=== Begin Enclosure ===

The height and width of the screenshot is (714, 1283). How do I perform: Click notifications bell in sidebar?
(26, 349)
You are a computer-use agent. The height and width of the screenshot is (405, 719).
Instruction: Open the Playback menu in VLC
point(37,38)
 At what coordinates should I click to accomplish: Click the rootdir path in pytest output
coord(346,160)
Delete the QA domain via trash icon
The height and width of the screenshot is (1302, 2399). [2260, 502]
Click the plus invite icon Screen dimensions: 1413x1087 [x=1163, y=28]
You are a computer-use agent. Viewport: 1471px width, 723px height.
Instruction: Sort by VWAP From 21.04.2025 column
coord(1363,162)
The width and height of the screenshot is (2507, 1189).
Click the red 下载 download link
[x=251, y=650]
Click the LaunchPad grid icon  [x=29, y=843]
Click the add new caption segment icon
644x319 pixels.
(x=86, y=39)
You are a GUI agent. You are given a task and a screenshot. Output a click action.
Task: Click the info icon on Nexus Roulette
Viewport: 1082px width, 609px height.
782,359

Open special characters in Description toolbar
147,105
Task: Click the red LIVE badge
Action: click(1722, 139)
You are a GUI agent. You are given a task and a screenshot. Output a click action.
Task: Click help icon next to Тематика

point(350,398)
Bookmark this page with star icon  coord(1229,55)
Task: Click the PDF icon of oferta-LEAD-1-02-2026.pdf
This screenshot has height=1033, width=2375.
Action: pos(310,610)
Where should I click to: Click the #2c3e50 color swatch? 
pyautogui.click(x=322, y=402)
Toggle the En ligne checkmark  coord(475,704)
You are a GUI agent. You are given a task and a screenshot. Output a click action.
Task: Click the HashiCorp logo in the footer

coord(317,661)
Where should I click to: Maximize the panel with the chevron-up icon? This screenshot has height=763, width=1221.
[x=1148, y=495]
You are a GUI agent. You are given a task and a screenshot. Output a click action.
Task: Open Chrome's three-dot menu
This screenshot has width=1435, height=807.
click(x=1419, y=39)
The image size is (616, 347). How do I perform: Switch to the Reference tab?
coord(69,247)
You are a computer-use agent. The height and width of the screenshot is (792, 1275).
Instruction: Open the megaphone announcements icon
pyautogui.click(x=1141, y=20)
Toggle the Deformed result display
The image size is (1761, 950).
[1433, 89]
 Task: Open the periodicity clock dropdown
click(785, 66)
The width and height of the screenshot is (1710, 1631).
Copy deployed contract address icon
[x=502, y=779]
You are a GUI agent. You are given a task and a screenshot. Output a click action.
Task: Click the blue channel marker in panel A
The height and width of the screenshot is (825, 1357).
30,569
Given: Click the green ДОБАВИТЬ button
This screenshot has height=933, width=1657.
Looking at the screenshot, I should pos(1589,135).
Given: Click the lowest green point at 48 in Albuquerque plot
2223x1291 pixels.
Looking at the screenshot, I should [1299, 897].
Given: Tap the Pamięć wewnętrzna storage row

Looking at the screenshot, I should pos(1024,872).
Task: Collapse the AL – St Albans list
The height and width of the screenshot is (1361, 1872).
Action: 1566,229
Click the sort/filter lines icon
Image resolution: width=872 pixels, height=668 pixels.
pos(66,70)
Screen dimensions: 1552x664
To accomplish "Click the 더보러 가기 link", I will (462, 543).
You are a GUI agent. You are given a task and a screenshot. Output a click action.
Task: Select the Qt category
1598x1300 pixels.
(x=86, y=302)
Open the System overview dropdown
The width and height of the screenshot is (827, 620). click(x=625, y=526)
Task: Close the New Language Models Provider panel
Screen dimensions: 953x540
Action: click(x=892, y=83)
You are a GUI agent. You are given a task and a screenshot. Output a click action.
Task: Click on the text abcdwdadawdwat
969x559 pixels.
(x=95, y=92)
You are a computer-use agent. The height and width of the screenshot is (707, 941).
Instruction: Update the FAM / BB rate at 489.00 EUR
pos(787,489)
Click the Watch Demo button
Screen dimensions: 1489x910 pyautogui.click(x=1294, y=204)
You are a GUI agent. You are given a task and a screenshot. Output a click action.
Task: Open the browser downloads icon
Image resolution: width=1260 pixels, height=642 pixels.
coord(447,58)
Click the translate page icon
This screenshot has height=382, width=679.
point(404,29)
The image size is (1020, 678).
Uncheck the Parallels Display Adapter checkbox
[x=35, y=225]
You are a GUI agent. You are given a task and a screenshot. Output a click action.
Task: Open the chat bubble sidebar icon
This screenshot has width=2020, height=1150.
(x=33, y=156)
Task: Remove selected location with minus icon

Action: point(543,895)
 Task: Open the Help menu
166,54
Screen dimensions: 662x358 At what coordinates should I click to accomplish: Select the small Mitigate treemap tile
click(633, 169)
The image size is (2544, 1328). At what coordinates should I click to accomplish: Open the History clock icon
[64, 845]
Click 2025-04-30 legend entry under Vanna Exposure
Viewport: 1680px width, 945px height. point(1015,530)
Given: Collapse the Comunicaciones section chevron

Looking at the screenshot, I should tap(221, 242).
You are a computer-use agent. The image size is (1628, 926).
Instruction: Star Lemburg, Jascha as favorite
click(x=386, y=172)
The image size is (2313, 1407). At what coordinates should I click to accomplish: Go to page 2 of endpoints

=== End Enclosure ===

■ Exercise brief ■
The first line of the entries, the line with "The width and height of the screenshot is (2507, 1189).", and every line between them should be retyped exactly, and nothing else.

■ Problem solution ■
The height and width of the screenshot is (714, 1283). How do I perform: Click notifications bell in sidebar?
(26, 349)
You are a computer-use agent. The height and width of the screenshot is (405, 719).
Instruction: Open the Playback menu in VLC
point(37,38)
 At what coordinates should I click to accomplish: Click the rootdir path in pytest output
coord(346,160)
Delete the QA domain via trash icon
The height and width of the screenshot is (1302, 2399). [2260, 502]
Click the plus invite icon Screen dimensions: 1413x1087 [x=1163, y=28]
You are a computer-use agent. Viewport: 1471px width, 723px height.
Instruction: Sort by VWAP From 21.04.2025 column
coord(1363,162)
The width and height of the screenshot is (2507, 1189).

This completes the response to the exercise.